En 2009, le déficit devrait s'élever à 3,1 milliards d'euros. Il devrait s'accroître de 1,3 milliard d'euros en 2010 pour atteindre 4,4 milliards d'euros , comme le montre le tableau suivant :

( en millions d'euros )

2007

2008

2009

2010

Variation 2009/2010

CNAF

Charges

56 783

58 238

60 472

61 962

+ 2,5 %

Produits

56 939

57 896

57 450

57 527

+ 0,1 %

Résultat

156

- 342

- 3 022

- 4 435

- 32 %

Source : commission des comptes de la sécurité sociale - rapport d'octobre 2009

Compte tenu de ce contexte financier tendu, il importe que l'Etat respecte ses engagements vis-à-vis de la branche famille. Au 30 juin 2009, l'Etat était toujours redevable à la CNAF de plus de 731 millions d'euros.

Votre rapporteur pour avis estime que les dettes de l'Etat doivent être apurées le plus rapidement possible. Il restera vigilant quant à la formation de toute nouvelle dette. L'Etat ne doit pas, en effet, faire porter le fardeau de son propre déficit, ou d'une partie de celui-ci, sur la sécurité sociale alors même qu'elle connaît de graves difficultés financières .

* 90 Sur ce point, voir le rapport n° 206 (2008-2009) de nos collègues Christiane Demontès et André Lardeux, « Les comptes de la branche famille pourront-ils être certifiés ? ».

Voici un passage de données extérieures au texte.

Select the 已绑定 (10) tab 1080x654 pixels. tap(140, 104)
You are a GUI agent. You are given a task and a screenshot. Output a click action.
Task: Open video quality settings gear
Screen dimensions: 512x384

* 91 La CNAF a ainsi versé plus de 68 milliards d'euros de prestations en 2008 alors que la branche famille de la sécurité sociale a dépensé 58 milliards d'euros.

* 92 Les prestations familiales sont calculées en fonction d'un pourcentage de la base mensuelle de calcul des prestations familiales (BMAF). Elle a connu une forte revalorisation en 2009 (+3 %), qui explique sa stabilité en 2010.